鹿児島は、つまり薩摩藩の城下町は維新の志士を多数輩出した街だ。西郷どんや大久保利通も、鹿児島城下で生まれた。生家跡地も明確に残っている(もちろん建物はないですけどね)。「ふるさとの道」というのはそうした歴史的な散策をするのにうってつけ、ということなのだろう。
大久保利通の像を横目に歩くと…
さらに川沿いを少し北に歩くと、高見橋という橋のたもとにたどり着き、そこには巨大な大久保利通の像が建っていた。ちょうど鹿児島市電が走っている道で、つまり市電は大久保利通に見守られながら走っている、というわけだ。
ここからは鹿児島市電に沿って東に歩こう。市電が南方面に分岐する交差点は高見馬場、そこからホテルやらの大きなビルが建ち並ぶ道沿いをゆけば、「天文館」が待っている。
天文館という名だけを聞けば、なにやらプラネタリウムかなにかがあるんですか、ソラマチですか、五島プラネタリウムですか、などと言いたくなってしまう。駅に観覧車があるのだから、中心繁華街にプラネタリウムがあっても何の不思議もなさそうだ。
ですが、もちろん違います。天文館は、鹿児島市(どころか鹿児島県)最大の繁華街だ。アーケード街を中心に一般的な商業施設が建ち並び、さらに少し裏に入れば歓楽街で夜の街。
はっきりとした「天文館」という地名は存在せず、この一帯をまとめてふわっと天文館と呼ぶらしい。まあとにかく、鹿児島の街で遊ぼうと思ったら、天文館に行くのが筋なのだろう。
鹿児島中央駅前とともに、ホテルが多数建っているのも天文館一帯だ。次の日の出発が早朝ならば駅前で、夜の鹿児島も楽しみたいなら天文館で宿を取るのがいい選択というわけだ。
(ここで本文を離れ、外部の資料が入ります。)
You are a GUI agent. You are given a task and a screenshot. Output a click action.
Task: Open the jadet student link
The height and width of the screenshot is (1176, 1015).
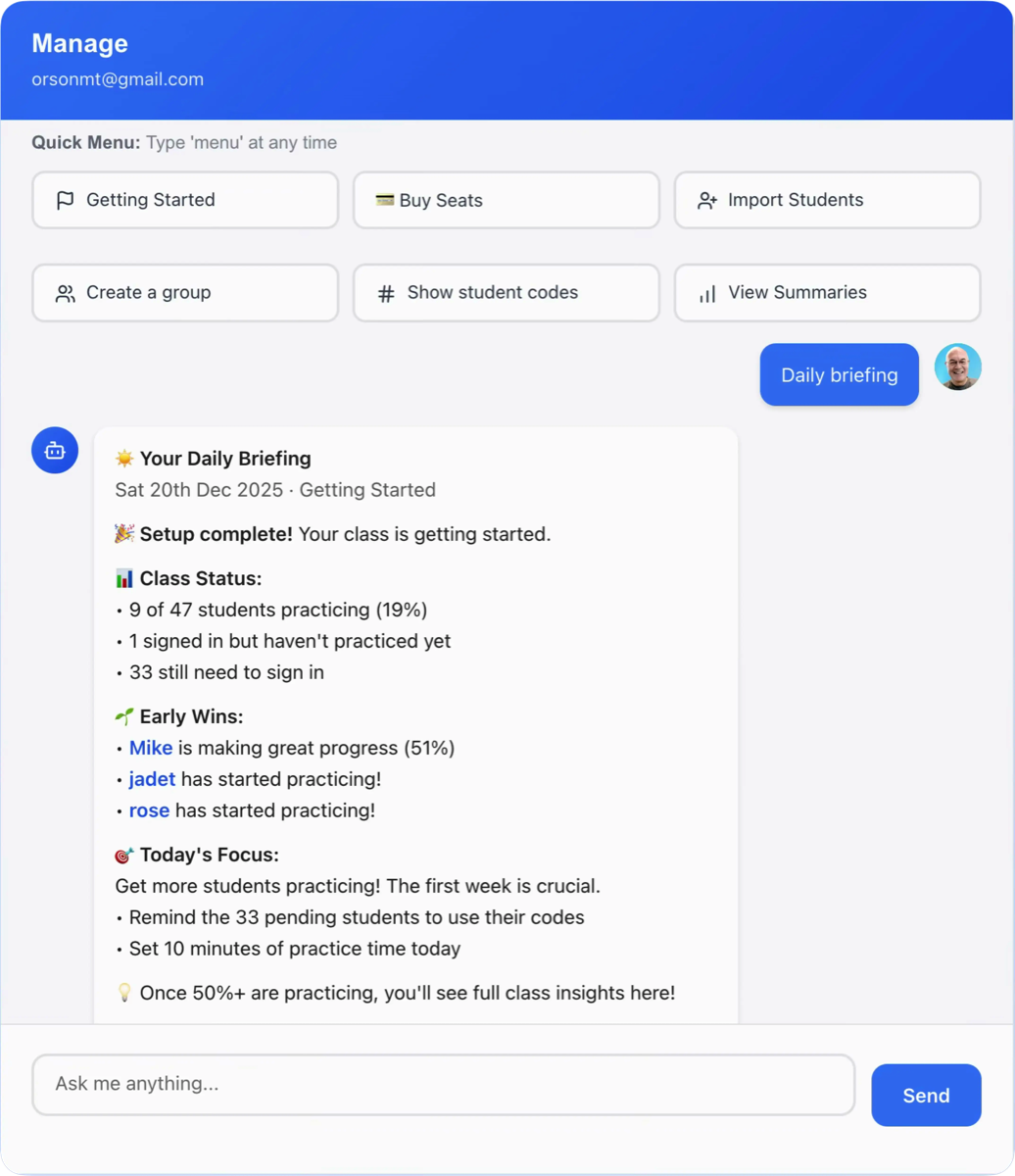coord(152,779)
ちなみに、気になる名前の由来は、蘭癖大名の異名を取った八代藩主・島津重豪が天体観測や暦の研究施設を設けたことだとか。
“桜島が正面に見える港街”としての鹿児島
鹿児島中央駅と天文館、ナポリ通り経由で甲突川沿いをうろうろしたりと迂回したせいで1時間近く歩いてしまったが、まっすぐ行けば20分程度だろうか。市電が駅前から通っているので、そちらならば10分とかからない。
天文館の電車通りは、「いづろ通り」という。いづろとは、石燈籠。市電が左に折れるいづろ交差点には、その名の通り石燈籠が建っている。